Sur ses talons tous les autres le suivirent à l'exception de Maitre Prescia et de Maitre Bonté qui se placèrent simultanément devant moi.

Pour une alliance solide, il faut que chaque partie apporte quelque chose, voici ma proposition si vous êtes d'accord bien entendu. Le temps que le messager revienne, je pourrais enseigner à votre compagnon à accumuler l'énergie dans le sceau que vous a placé le Maitre Douce, dit le maître Bonté

, Douce venait de me délivrer directement dans ma tête ce message avec la légèreté d'une caresse.

- Je vois que Douce à déjà commencer à vous initier à la télépathie, dit le maître Bonté.

- Vous avez entendu ce qu'elle m'a dit, m'étonnai-je.

- Non, je le pourrais si tel était mon souhait, mais il serait très malpoli de ma part d'écouter. J'ai juste senti le message, je suis comment dire, très expérimentée.

Cela devait surement être drôle, car les trois Maitres se mirent à rire nous laissant comme deux idiots avec Halkens.

- Trêve de badinage, son ton devint tout d'un coup très autoritaire. Je compte sur toi pour lui apprendre que tous les moyens ne sont pas bons pour arriver à ses fins, reprit le maître Bonté.

Elle regardait Douce qui baissait la tête en regardant ses pieds, il s'agissait d'une réprimande faite à une gamine, j'étais presque révolté de ce ton employé à son encontre.

- N'oubliez jamais ceci les enfants, dit-elle sur un ton redevenu très léger

Les deux vieilles femmes quittèrent la salle du conseil.
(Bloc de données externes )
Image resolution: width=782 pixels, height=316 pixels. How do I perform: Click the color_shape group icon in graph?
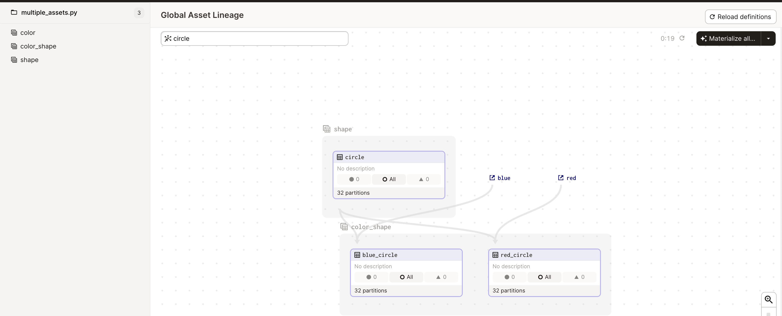344,227
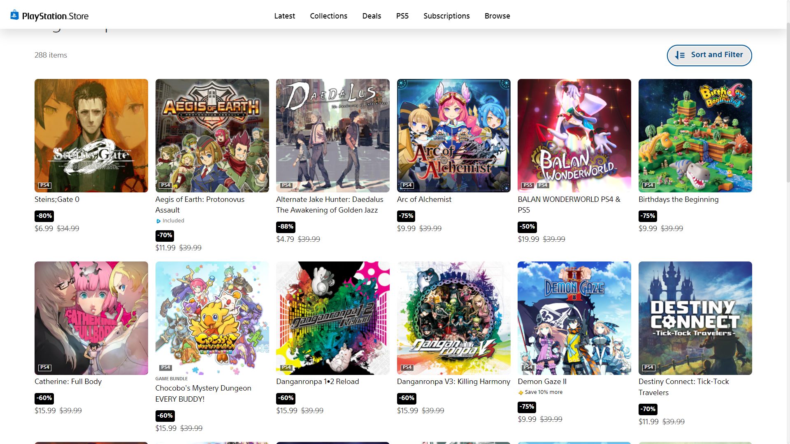This screenshot has width=790, height=444.
Task: Click the PS4 badge on Steins;Gate 0 cover
Action: [x=45, y=185]
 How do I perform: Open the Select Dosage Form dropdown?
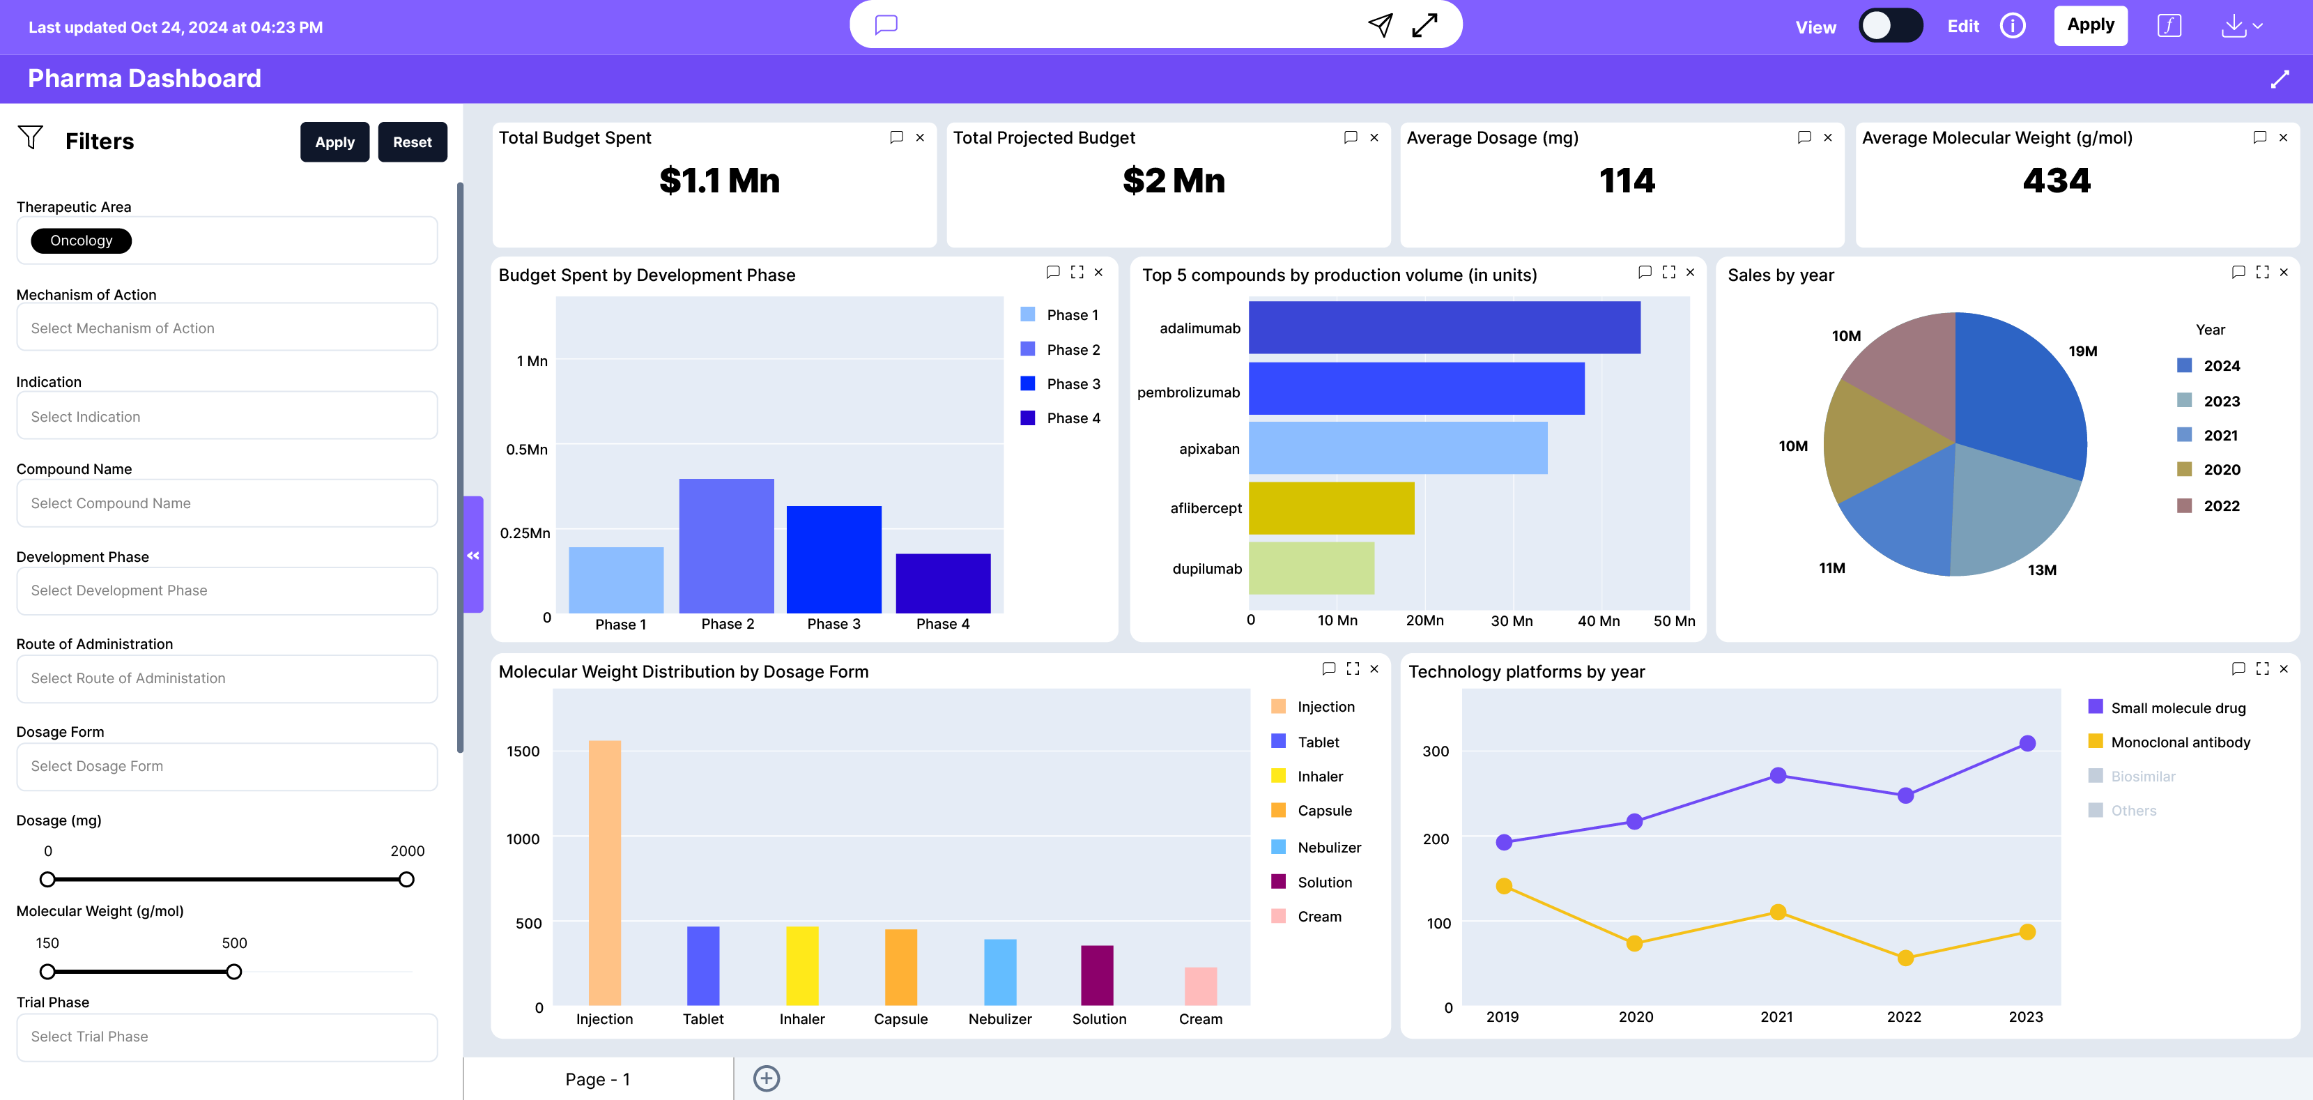tap(226, 766)
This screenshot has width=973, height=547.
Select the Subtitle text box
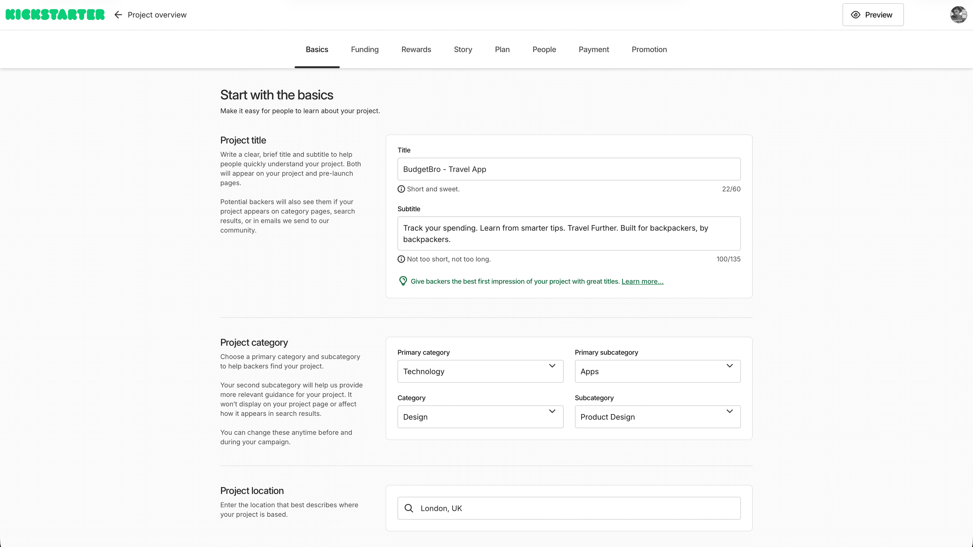(x=568, y=233)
- Ma sœur m'avait prévenu que le courroux de la mère de tous les Lanthians était impressionnant, dit Douce en se tournant vers nous.

- Que te reproche-t-elle ? Je ne comprends pas, dis-je.

- Je n'avais pas le droit de vous faire le don de notre magie.

- De quelle magie parles-tu ?

- Si je peux te parler dans ton esprit c'est parce qu'il existe un pont entre nos deux esprits. Il est un raccourci qui me permet de communiquer rapidement, il est aussi une porte ouverte sur notre magie. Je dois t'apprendre à ne pas l’utiliser à de mauvaise fin.

Elle nous remmena à sa chambre. Tout au long du trajet, je réfléchissais à la meilleure formulation. Arrivé aux pieds de la tour

- Douce cela me gêne beaucoup de te prendre ta chambre, je peux m'installer par terre et te laisser ton lit.

- C'est ma chambre d'enfant, je n'y ai pas passé beaucoup de temps ces dernières années. Je n'éprouve aucun attachement à cet endroit ni le besoin de le posséder.

- Que tu prennes ton lit ou pas, je dormirais par terre. Je ne pourrais m'endormir avec l'idée que tu sois obligé de passer la nuit dans les thermes.

Ne t'inquiète pas, c'est temporaire le temps de reloger les occupants de la chambre du niveau inférieur. Demain je retrouverais mon espace privé. Ce soir, je vais consulter les rapports de mon nouvel élève, sa formation commencera demain. J’aimerais en savoir plus à son sujet.

Nous regagnons sa chambre, Halkens n'enleva que ses bottes avant de se glisser sous les draps et s'enfoncer brulement dans le sommeil. J'avais une idée très précise du rêve que j'allais explorer cette nuit. J'imaginais Douce dans un univers très différent où je pourrais la posséder, une nuit, un jour entier, un mois et même une année. Je ne voyais aucun mal à pousser ce songe un peu plus, je m'endormais en me concentrant sur son magnifique visage et son regard pénétrant.